Mother's Day was originally started
after the Civil War, as a protest to the carnage of that war, by women who had
lost their
sons. Here is the original Mother's Day Proclamation from 1870.
Arise, then, women of this day!
Arise all women who have hearts, whether our baptism be that of water or of
fears!
Say firmly: "We will not have
great questions decided by
irrelevant agencies. Our husbands shall not come to
us, reeking
with carnage, for caresses and applause. Our sons shall not be
taken
from us to unlearn all that we have been able to teach
them of charity, mercy
and patience.
We women of one country will be too
tender of those of another
country to allow our sons to be trained to injure
theirs. From
the bosom of the devastated earth a voice goes up with our own.
It
says "Disarm, Disarm! The sword of murder is not the balance
of
justice."
Blood does not wipe our dishonor
nor violence indicate possession.
As men have often forsaken the plow and the
anvil at the summons
of war, let women now leave all that may be left of home
for a
great and earnest day of counsel.

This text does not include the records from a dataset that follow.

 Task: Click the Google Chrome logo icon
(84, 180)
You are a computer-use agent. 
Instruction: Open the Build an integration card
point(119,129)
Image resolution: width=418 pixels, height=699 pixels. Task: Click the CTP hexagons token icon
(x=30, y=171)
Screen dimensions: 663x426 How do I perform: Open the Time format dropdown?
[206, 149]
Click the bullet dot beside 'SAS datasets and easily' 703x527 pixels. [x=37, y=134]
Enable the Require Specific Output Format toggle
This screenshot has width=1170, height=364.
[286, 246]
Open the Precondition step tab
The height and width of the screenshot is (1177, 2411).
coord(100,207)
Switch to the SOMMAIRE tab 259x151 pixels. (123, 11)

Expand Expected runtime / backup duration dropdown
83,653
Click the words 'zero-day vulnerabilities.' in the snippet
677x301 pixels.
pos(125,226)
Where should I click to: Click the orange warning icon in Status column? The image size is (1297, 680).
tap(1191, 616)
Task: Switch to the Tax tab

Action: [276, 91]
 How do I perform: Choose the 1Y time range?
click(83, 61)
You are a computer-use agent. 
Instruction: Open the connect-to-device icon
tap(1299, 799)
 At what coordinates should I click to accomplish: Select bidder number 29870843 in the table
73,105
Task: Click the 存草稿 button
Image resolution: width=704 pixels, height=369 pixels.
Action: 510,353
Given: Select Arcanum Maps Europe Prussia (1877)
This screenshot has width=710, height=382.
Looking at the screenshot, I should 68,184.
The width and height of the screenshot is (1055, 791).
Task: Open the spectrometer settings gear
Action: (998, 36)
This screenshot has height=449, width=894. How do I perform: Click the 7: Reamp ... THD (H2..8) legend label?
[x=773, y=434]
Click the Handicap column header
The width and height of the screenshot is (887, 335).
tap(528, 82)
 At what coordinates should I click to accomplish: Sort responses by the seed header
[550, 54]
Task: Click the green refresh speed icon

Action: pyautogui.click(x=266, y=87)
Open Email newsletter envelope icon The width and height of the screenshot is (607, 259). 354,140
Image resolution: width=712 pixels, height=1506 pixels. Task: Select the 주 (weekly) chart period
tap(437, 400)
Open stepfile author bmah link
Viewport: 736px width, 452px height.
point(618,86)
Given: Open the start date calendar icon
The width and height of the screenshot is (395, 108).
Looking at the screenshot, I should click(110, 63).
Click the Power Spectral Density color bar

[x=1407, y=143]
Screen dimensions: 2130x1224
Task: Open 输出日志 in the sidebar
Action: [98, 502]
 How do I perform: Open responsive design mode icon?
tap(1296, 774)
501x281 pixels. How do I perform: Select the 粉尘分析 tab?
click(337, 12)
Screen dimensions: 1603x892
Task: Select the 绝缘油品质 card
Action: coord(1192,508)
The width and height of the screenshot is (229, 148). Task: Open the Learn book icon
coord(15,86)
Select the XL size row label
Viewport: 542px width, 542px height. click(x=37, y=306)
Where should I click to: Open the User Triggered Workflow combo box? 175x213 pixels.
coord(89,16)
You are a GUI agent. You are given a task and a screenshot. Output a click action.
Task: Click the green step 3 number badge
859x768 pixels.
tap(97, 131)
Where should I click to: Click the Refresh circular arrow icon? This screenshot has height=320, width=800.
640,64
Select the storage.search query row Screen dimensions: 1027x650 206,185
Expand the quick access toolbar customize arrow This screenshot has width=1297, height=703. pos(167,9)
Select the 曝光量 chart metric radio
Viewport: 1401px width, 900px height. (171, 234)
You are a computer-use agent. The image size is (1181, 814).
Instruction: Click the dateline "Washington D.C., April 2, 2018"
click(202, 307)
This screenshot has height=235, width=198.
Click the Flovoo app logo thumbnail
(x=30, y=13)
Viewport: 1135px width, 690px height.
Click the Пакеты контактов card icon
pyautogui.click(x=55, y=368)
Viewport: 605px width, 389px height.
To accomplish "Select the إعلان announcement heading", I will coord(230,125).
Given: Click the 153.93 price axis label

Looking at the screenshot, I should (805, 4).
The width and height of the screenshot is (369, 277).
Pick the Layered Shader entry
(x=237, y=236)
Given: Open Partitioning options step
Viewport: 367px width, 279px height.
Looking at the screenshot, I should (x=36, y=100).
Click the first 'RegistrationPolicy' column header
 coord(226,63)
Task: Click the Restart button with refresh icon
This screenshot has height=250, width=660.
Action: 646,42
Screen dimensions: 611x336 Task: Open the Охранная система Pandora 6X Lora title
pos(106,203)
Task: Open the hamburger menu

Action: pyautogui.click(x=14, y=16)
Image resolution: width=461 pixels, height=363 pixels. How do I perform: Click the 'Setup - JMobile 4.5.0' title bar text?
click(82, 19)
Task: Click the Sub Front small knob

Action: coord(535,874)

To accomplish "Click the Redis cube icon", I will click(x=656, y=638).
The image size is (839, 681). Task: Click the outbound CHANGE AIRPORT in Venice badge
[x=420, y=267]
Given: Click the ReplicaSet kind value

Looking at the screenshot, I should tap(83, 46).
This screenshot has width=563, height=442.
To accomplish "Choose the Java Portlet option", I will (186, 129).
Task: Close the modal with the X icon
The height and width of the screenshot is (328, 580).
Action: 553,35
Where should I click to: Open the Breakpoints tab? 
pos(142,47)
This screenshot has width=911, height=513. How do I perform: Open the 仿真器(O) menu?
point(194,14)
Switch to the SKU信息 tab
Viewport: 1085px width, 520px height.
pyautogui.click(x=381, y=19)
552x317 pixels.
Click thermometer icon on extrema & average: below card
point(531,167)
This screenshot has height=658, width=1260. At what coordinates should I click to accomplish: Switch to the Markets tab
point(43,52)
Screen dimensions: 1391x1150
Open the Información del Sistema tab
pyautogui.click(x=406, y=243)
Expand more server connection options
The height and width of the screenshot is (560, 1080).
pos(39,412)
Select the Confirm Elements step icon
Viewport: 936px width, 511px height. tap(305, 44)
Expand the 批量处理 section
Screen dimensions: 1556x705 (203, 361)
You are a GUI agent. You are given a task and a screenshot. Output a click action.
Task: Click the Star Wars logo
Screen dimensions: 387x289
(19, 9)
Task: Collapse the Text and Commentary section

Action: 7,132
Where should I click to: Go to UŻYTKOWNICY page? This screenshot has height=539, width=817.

Let them meet first, as women,
to
bewail and commemorate the dead.
Let them then solemnly take counsel
with each other as to the
means whereby the great human family can live in
peace, each
bearing after their own time the sacred impress, not of Caesar,
but
of God.
In the name of womanhood and of
humanity, I earnestly ask that a
general congress of women without limit of
nationality may be
appointed and held at some place deemed most convenient and
at
the earliest period consistent with its objects, to promote the
alliance
of the different nationalities, the amicable settlement
of international
questions, the great and general interests of
peace.
Julia Ward Howe
, Boston
1870
Julia
Ward Howe was a prominent American abolitionist, social activist, poet, and the
author of "The Battle Hymn of the Republic".